### [THE PROBLEM]
Nothing but the lines from the first line of the entries through the line with "[PISTON PIN PULLER thumbnail] (580, 995)" should appear in the answer, transcribed exactly and free of pictures.

### [THE RECORDS]
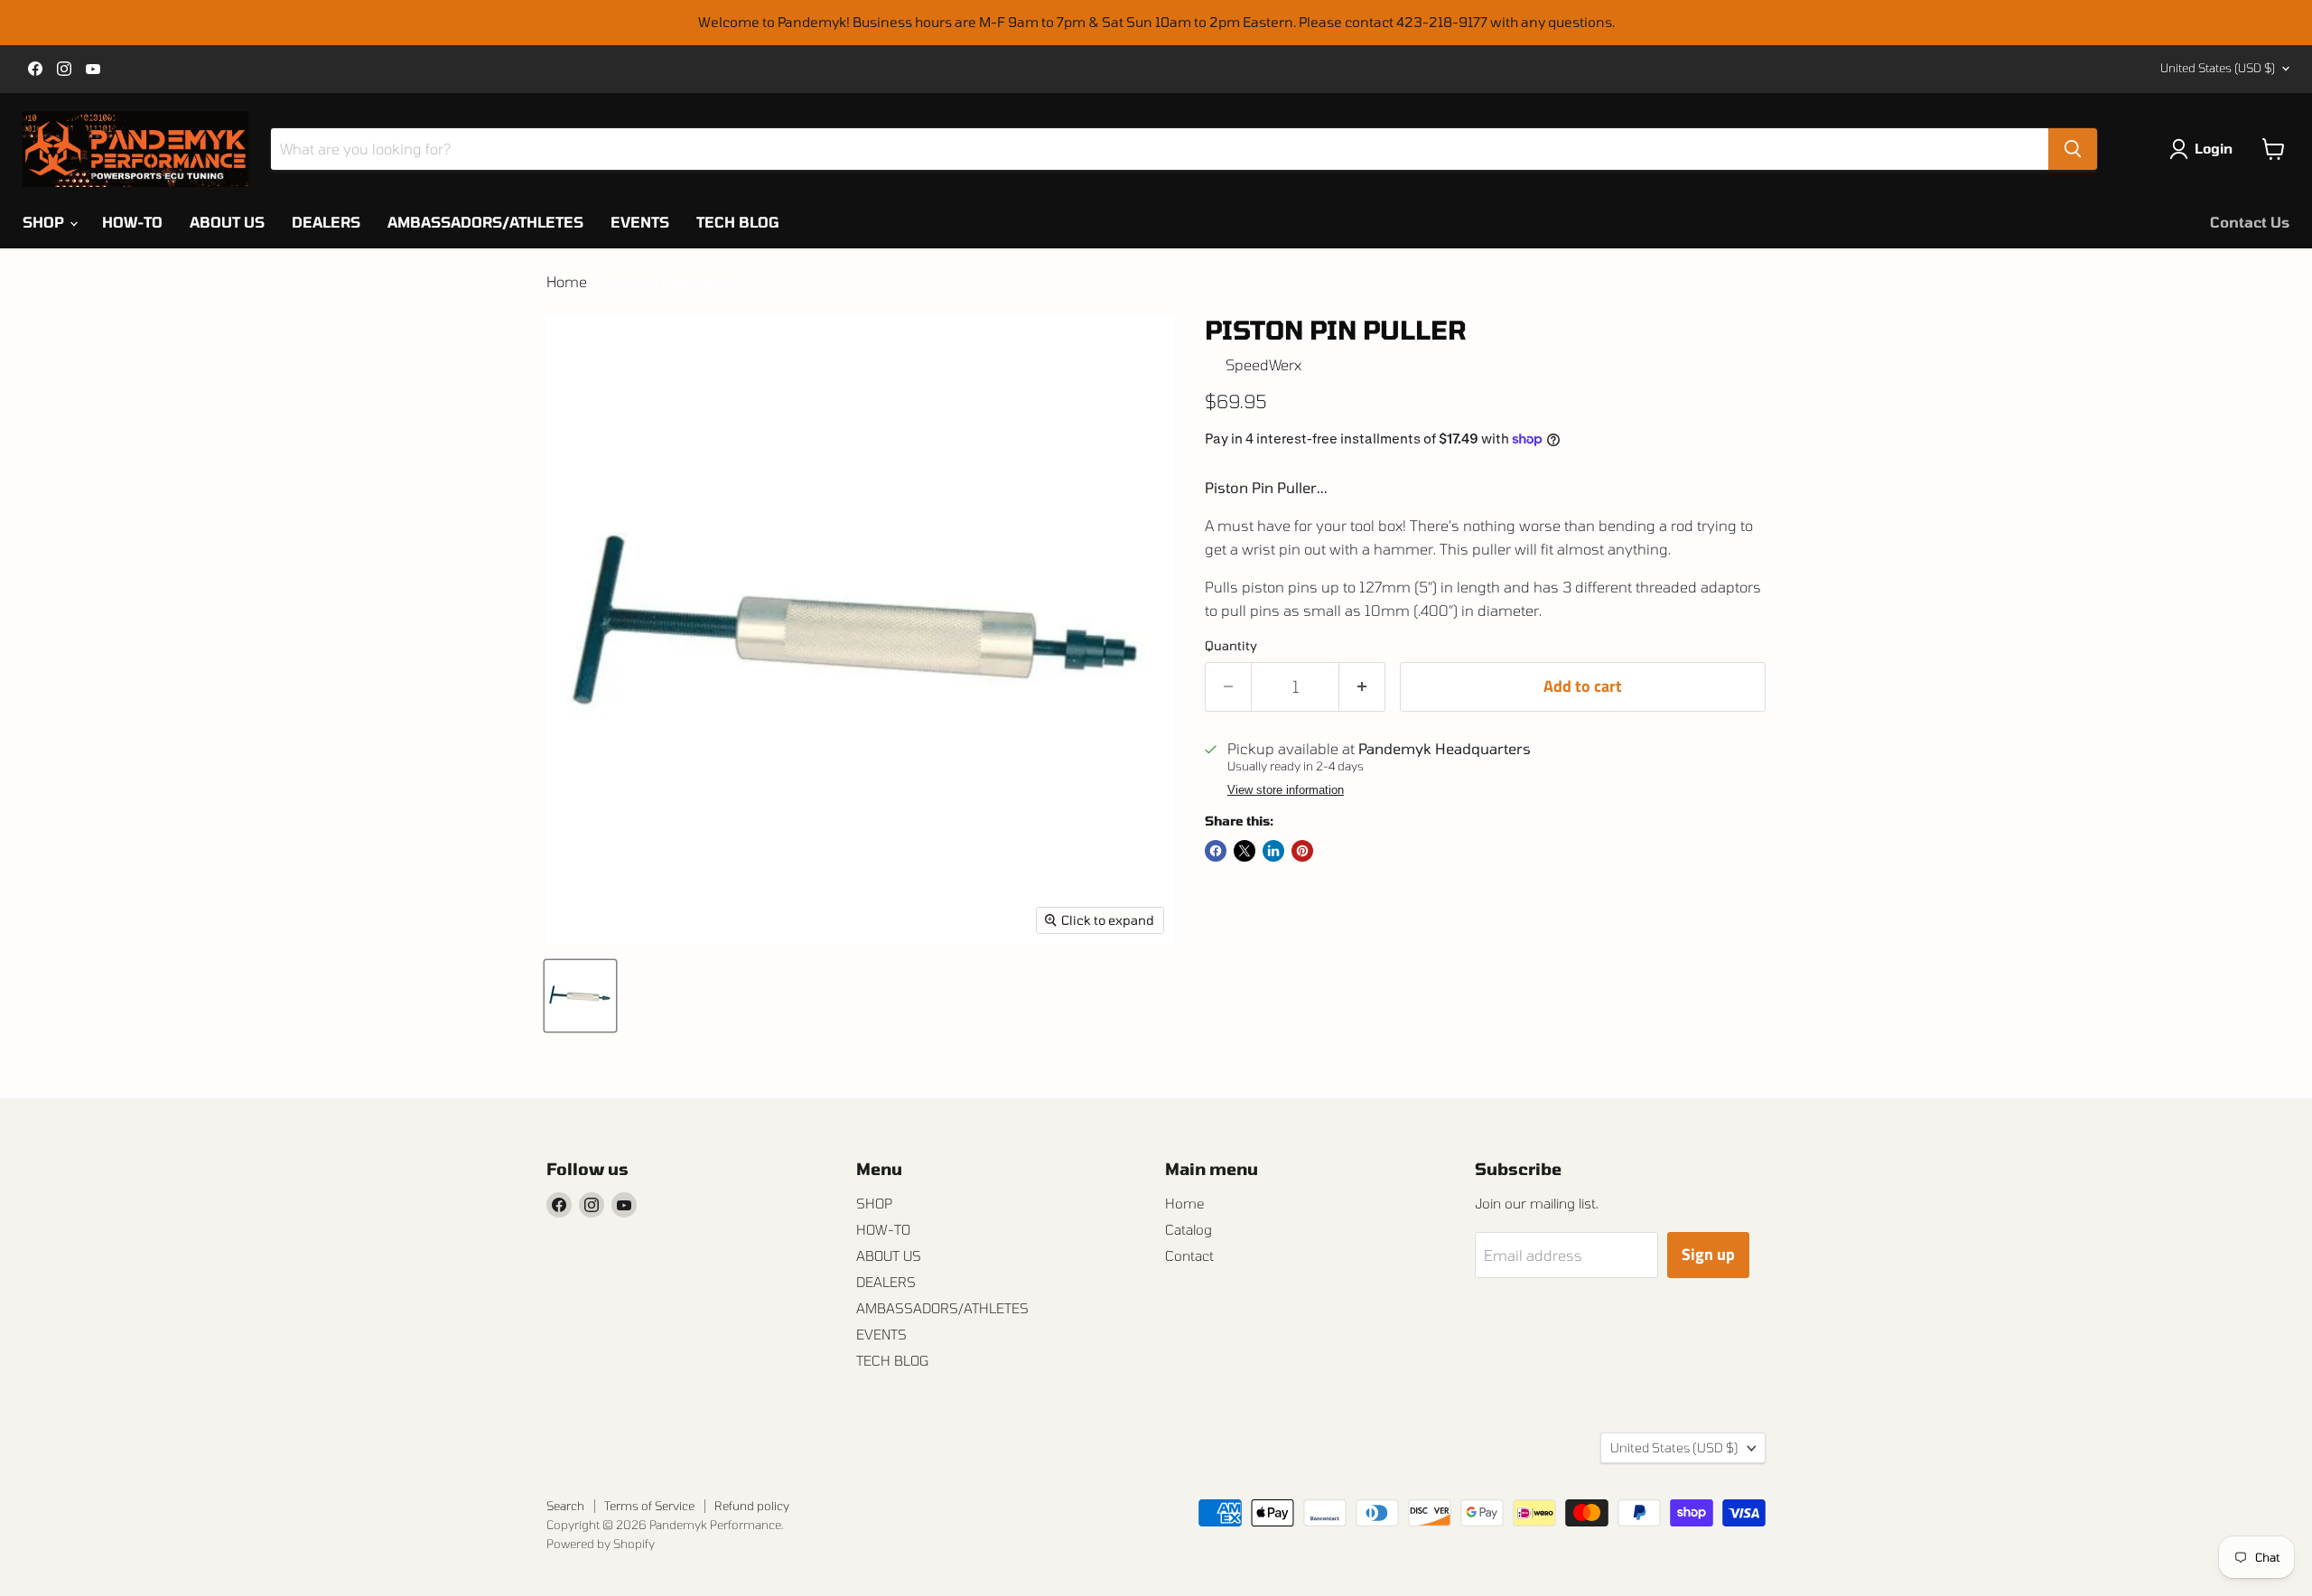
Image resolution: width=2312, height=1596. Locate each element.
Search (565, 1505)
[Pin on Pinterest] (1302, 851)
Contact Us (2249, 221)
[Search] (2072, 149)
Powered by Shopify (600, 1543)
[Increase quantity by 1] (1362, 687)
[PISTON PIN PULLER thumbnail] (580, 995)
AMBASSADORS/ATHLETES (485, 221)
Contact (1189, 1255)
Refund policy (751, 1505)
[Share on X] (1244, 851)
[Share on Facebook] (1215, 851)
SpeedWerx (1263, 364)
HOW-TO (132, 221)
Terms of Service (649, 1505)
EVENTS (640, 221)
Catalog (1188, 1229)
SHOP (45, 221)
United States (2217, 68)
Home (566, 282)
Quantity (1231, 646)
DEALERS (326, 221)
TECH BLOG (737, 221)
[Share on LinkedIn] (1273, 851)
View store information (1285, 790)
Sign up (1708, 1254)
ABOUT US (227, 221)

### [RESPONSE TO THE EXERCISE]
Image resolution: width=2312, height=1596. Locate each element.
Search (565, 1505)
[Pin on Pinterest] (1302, 851)
Contact Us (2249, 221)
[Search] (2072, 149)
Powered by Shopify (600, 1543)
[Increase quantity by 1] (1362, 687)
[PISTON PIN PULLER thumbnail] (580, 995)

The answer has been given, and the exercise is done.